Regulation of cellular response to energy stress by RNF128 via modulation of AMPK activation

AMP-activated protein kinase (AMPK) is a highly conserved central regulator of metabolic processes, maintaining energy homeostasis under metabolic stress. Identifying new regulators of AMPK is critical to understanding its response to energy stress. This study reports the identification of RING finger protein 128 (RNF128), an AMPK-binding E3 ligase that physically and functionally interacts with AMPK. RNF128 facilitates the polyubiquitination and phosphorylation of AMPK, thereby modulating its activation in response to glucose deprivation. Overexpression of RNF128 enhanced cell death under energy stress conditions, whereas loss of RNF128 expression attenuated stress-induced cell death. RNF128 also regulated reactive oxygen species production and influenced the expression of glycolysis-related genes during glucose deprivation.

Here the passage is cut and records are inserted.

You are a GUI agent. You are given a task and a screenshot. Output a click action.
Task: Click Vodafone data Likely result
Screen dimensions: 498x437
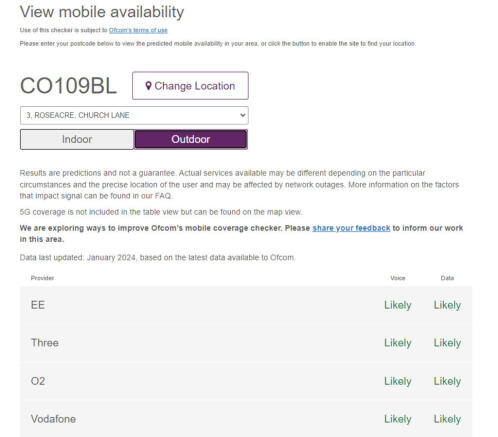(447, 419)
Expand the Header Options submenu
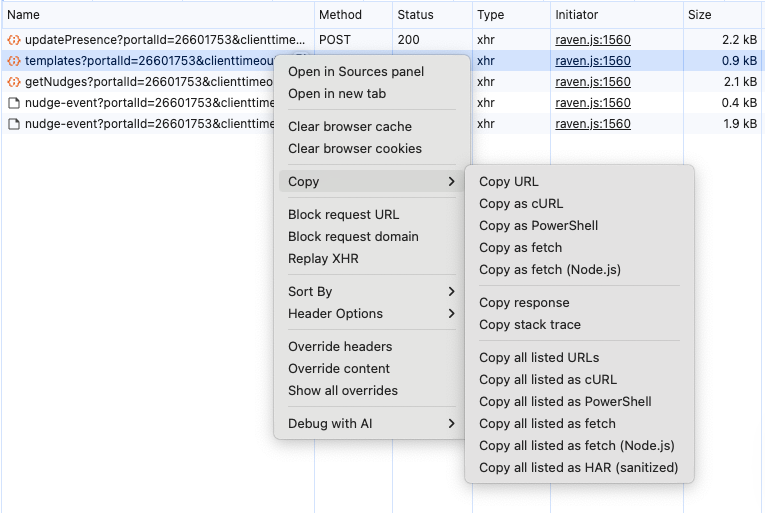The image size is (765, 513). (370, 314)
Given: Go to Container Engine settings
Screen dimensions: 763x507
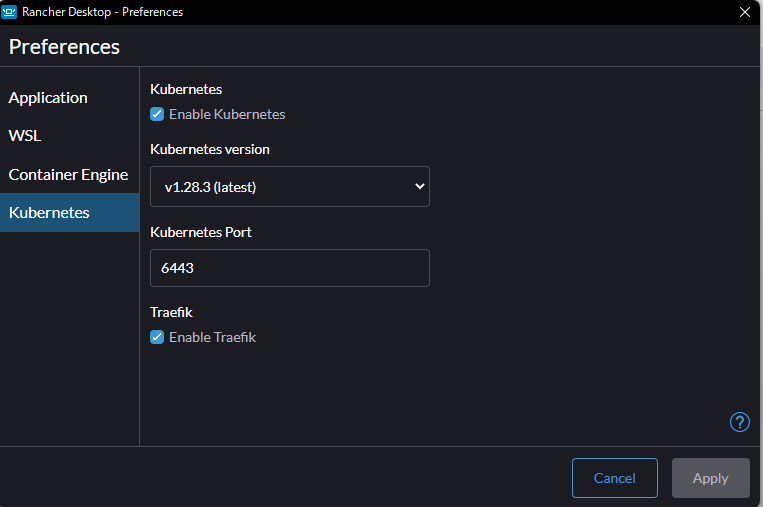Looking at the screenshot, I should point(68,174).
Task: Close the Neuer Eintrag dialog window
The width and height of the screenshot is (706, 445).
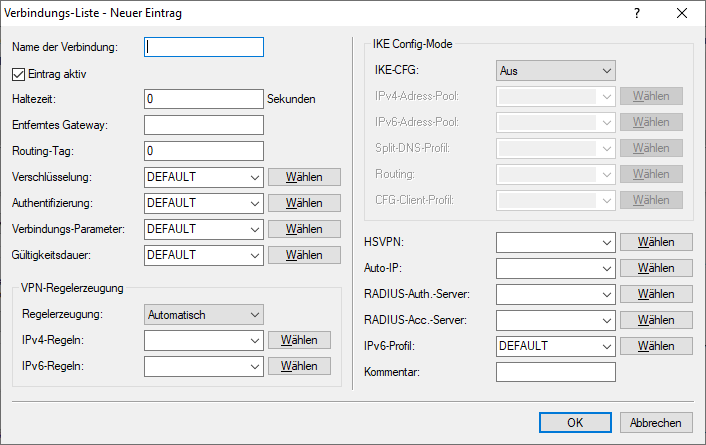Action: click(x=682, y=14)
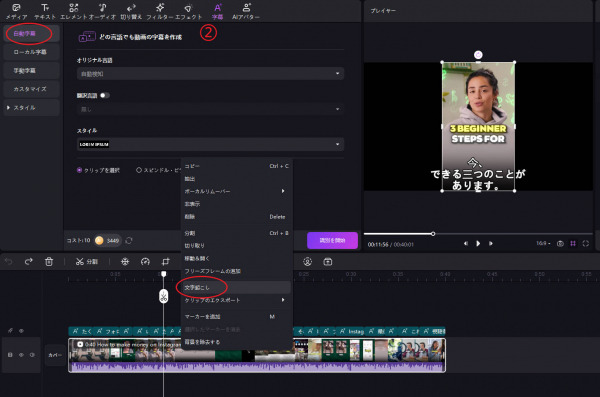Open the Speed gauge icon
Viewport: 600px width, 397px height.
(x=145, y=262)
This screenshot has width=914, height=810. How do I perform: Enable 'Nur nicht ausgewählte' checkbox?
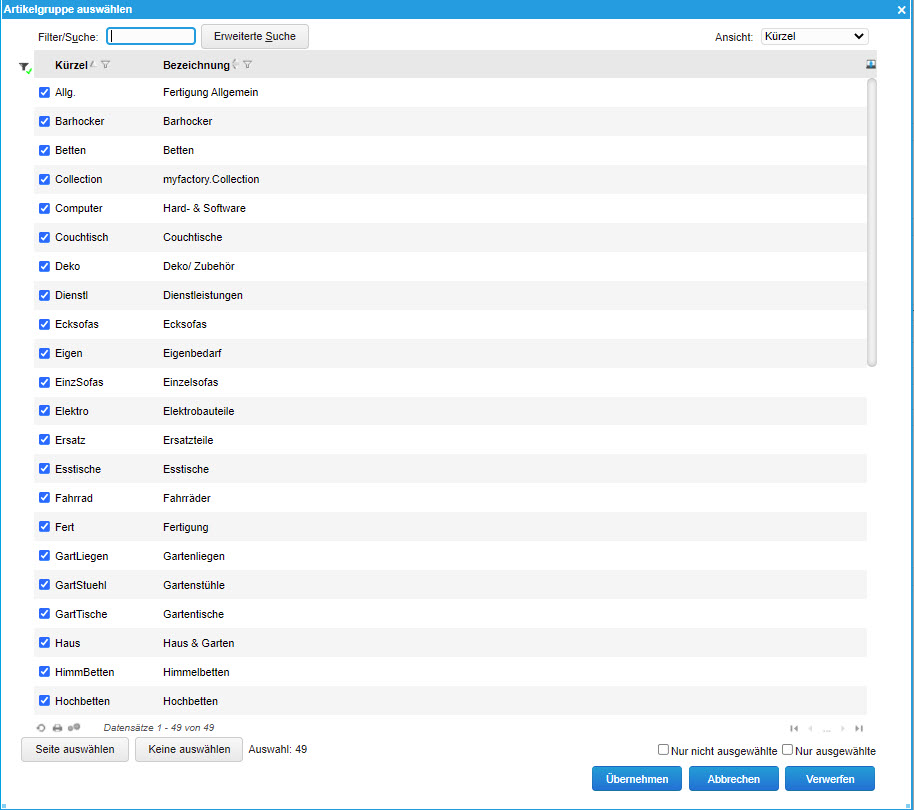pyautogui.click(x=663, y=750)
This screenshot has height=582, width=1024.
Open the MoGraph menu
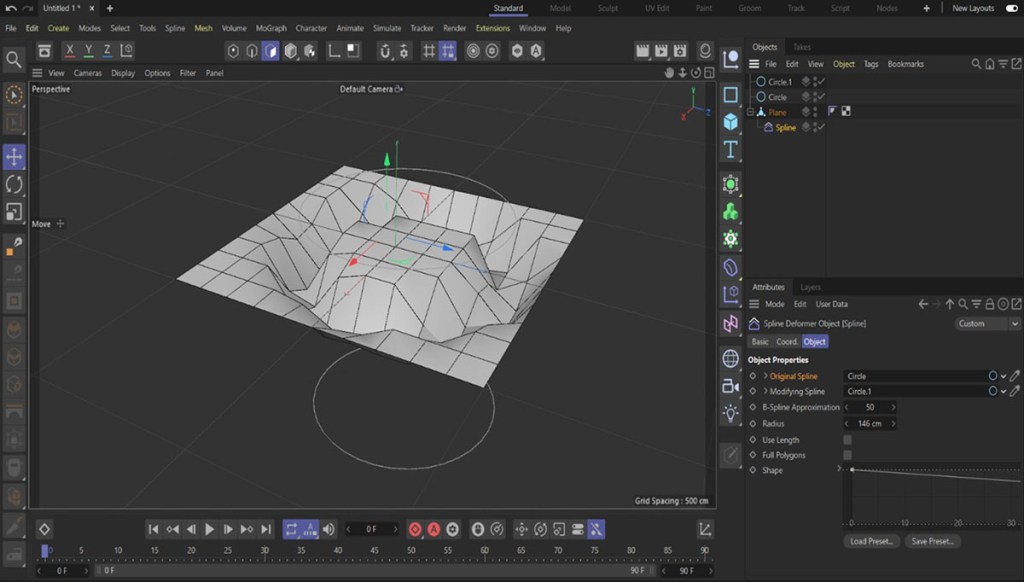tap(270, 28)
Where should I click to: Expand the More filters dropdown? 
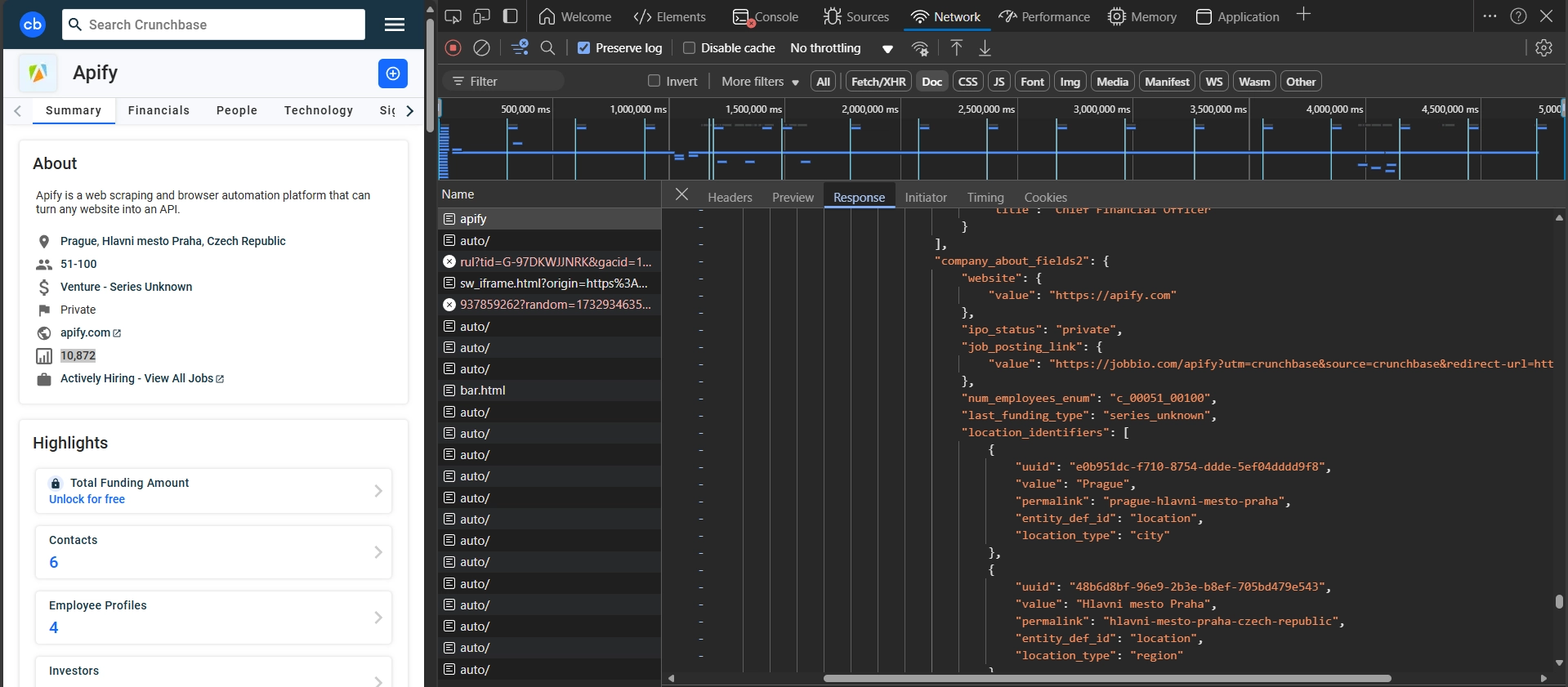760,82
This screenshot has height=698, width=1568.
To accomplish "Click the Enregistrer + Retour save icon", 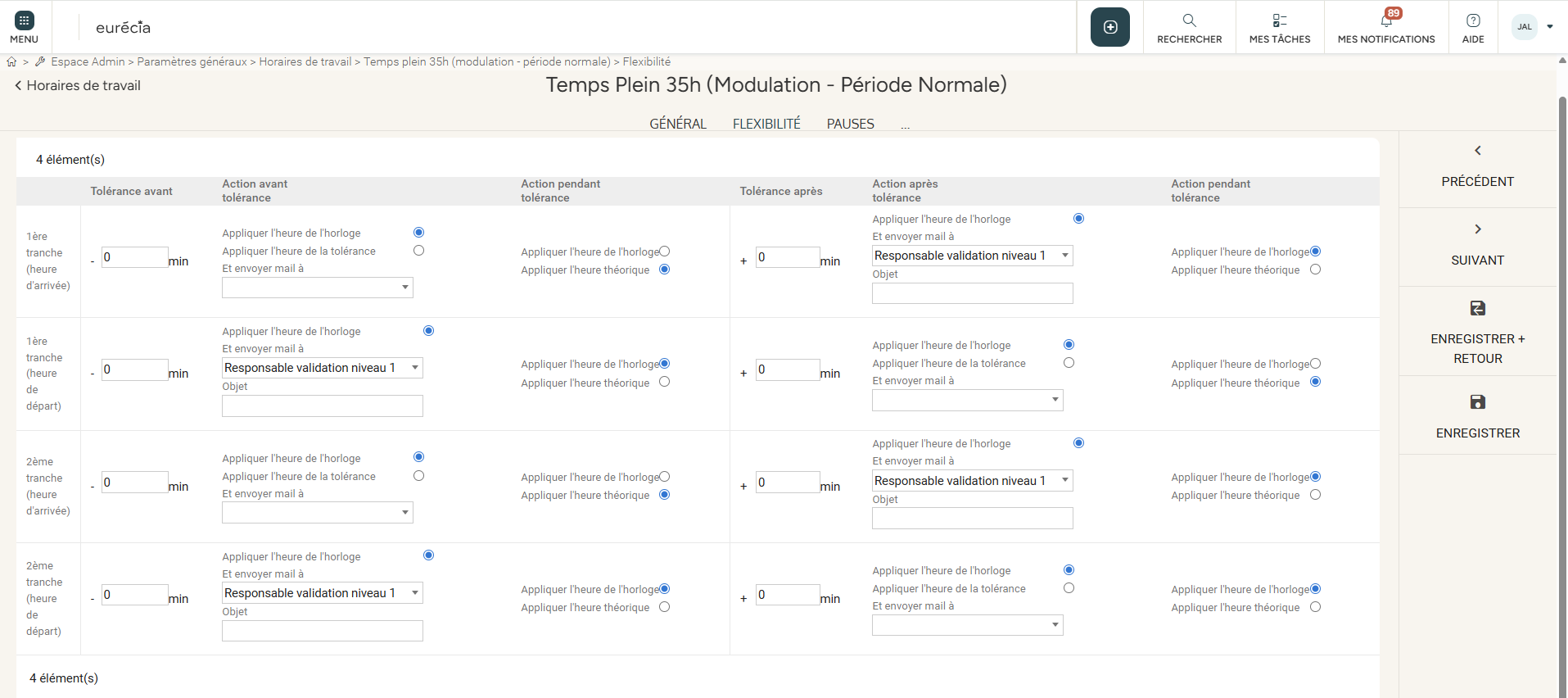I will point(1477,309).
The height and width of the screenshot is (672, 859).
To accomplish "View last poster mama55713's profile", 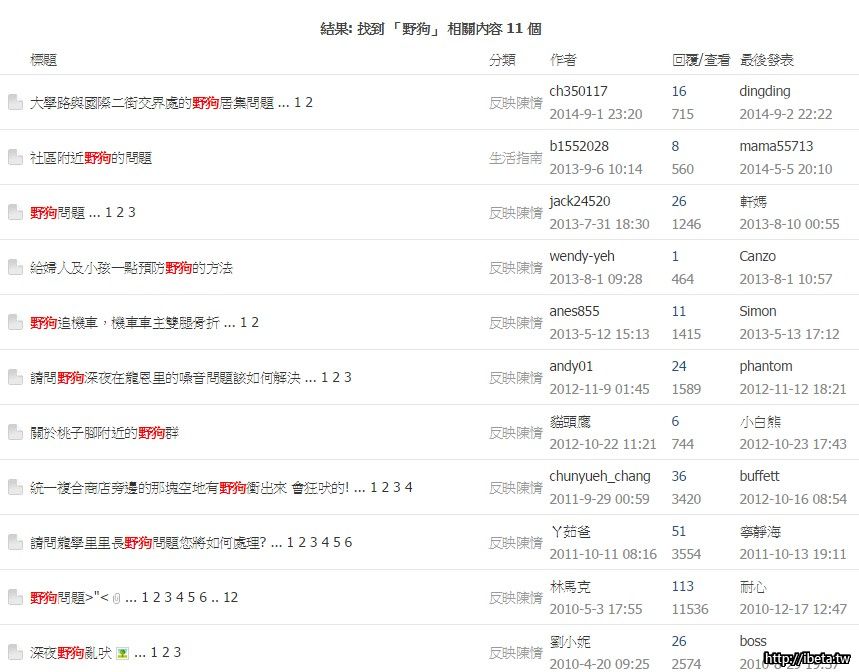I will tap(776, 146).
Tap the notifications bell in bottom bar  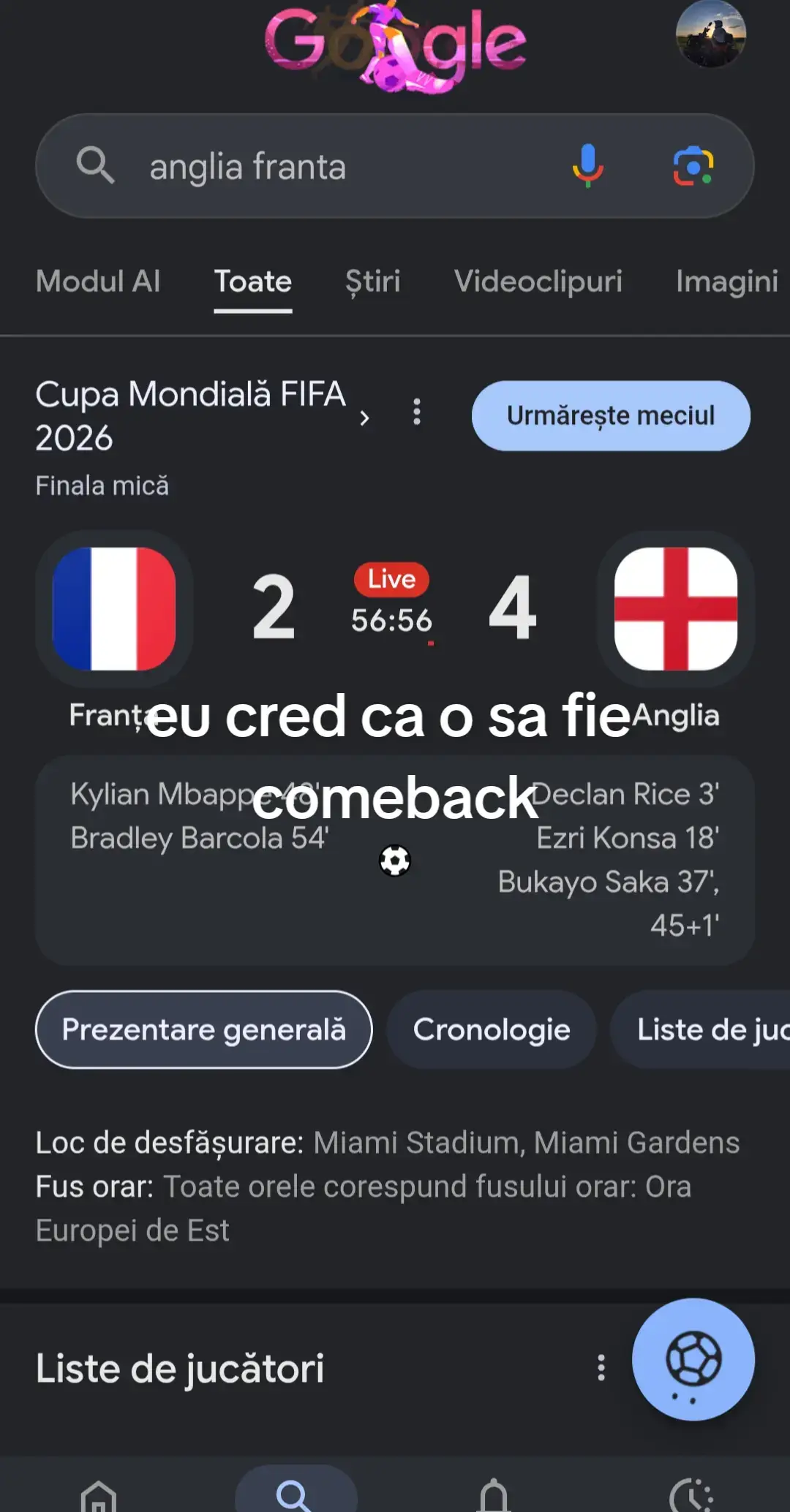(x=494, y=1494)
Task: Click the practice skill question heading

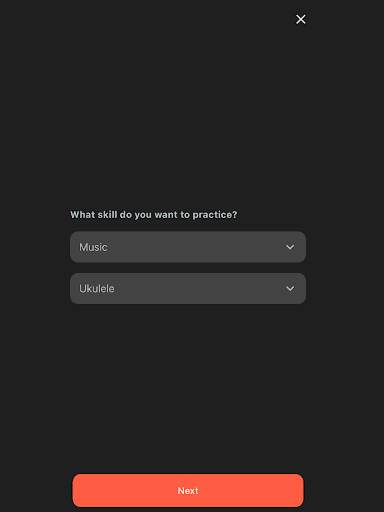Action: [x=154, y=215]

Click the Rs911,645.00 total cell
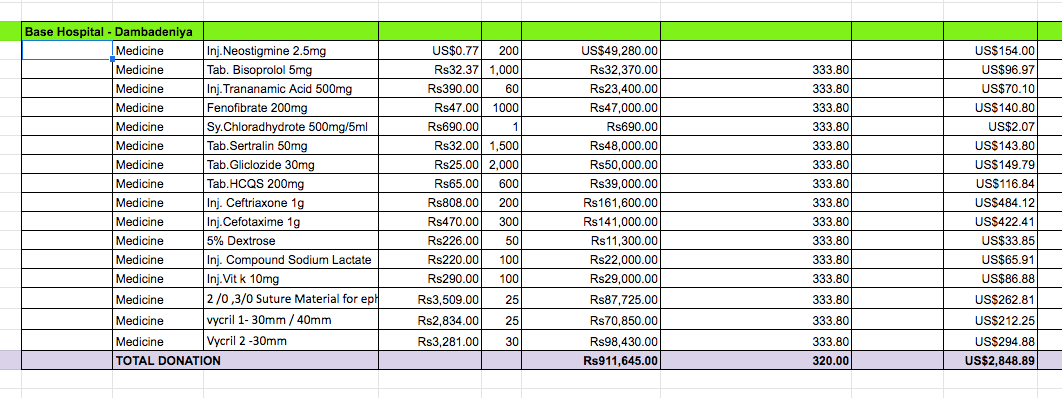click(x=591, y=361)
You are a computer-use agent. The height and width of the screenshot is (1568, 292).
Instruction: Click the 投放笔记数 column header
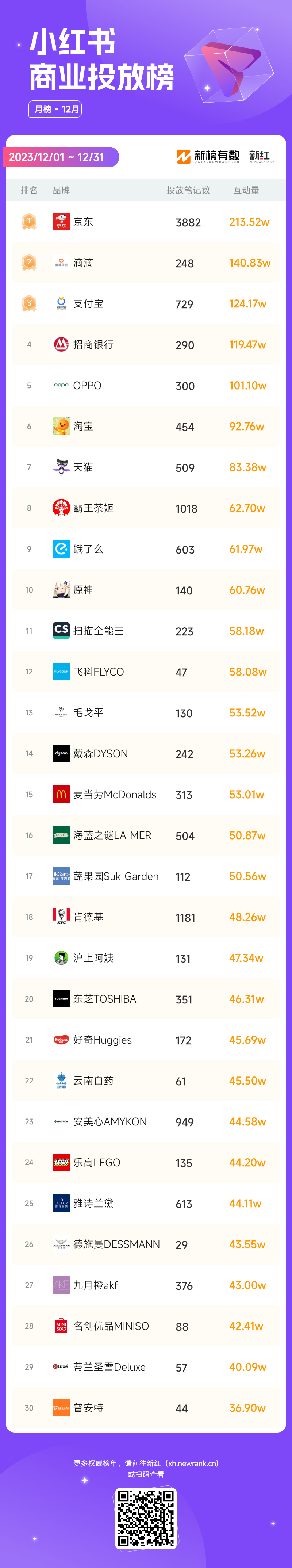pos(189,190)
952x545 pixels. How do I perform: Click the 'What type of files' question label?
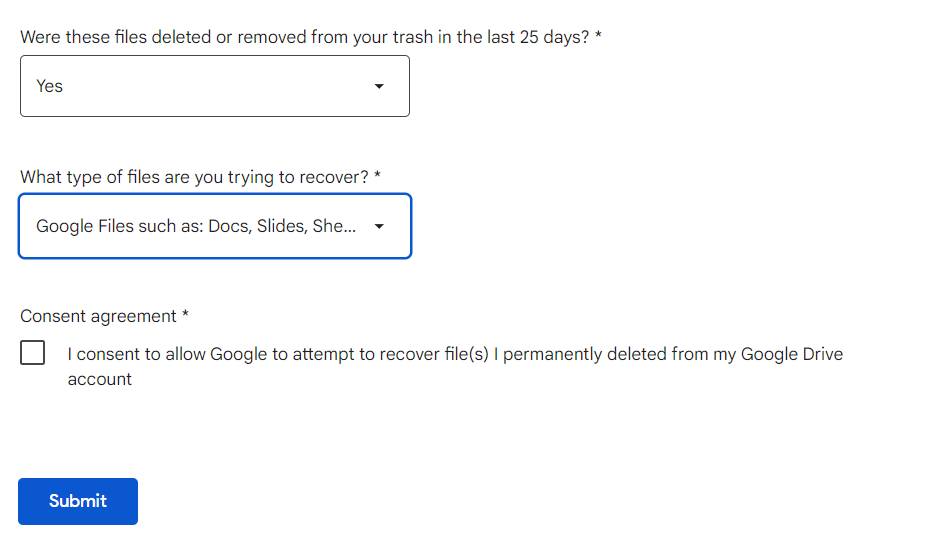tap(194, 177)
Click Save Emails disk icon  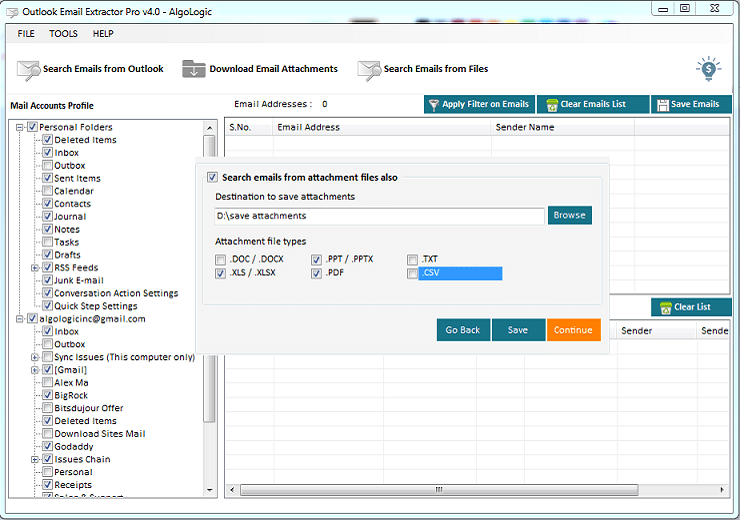click(662, 104)

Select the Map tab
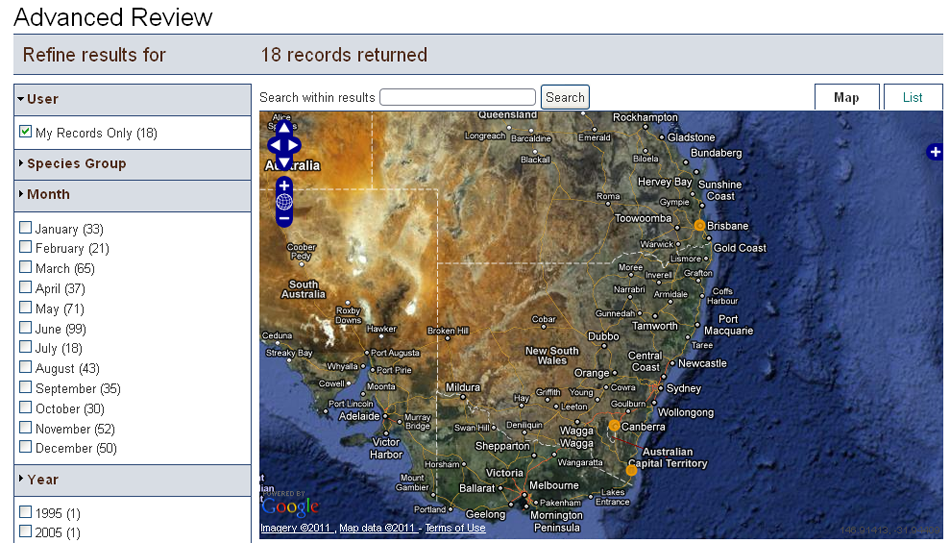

In vivo, RNF128 deficiency reduced AMPK phosphorylation and alleviated fasting-induced liver injury, whereas adeno-associated virus serotype 8-mediated overexpression of RNF128 increased AMPK phosphorylation and exacerbated liver injury. In conclusion, this study demonstrates that RNF128 functions as an E3 ligase that promotes AMPK polyubiquitination and activation under energy stress, revealing a previously unrecognized role for RNF128.